Task directions:
Please reproduce the following data line for line, changing nothing.

** BEGIN **

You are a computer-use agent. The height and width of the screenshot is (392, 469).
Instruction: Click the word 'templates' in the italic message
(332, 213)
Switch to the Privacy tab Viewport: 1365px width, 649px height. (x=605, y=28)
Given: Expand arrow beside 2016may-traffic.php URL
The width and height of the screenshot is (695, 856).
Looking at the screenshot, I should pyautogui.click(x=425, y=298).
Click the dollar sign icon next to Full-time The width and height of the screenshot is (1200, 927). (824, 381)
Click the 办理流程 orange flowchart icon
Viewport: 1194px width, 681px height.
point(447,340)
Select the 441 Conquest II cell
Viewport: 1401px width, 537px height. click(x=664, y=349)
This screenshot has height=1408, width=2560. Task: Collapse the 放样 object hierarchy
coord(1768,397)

** END **

Right answer:
You are a computer-use agent. The height and width of the screenshot is (392, 469).
Instruction: Click the word 'templates' in the italic message
(332, 213)
Switch to the Privacy tab Viewport: 1365px width, 649px height. (x=605, y=28)
Given: Expand arrow beside 2016may-traffic.php URL
The width and height of the screenshot is (695, 856).
Looking at the screenshot, I should pyautogui.click(x=425, y=298).
Click the dollar sign icon next to Full-time The width and height of the screenshot is (1200, 927). (824, 381)
Click the 办理流程 orange flowchart icon
Viewport: 1194px width, 681px height.
point(447,340)
Select the 441 Conquest II cell
Viewport: 1401px width, 537px height. click(x=664, y=349)
This screenshot has height=1408, width=2560. Task: Collapse the 放样 object hierarchy
coord(1768,397)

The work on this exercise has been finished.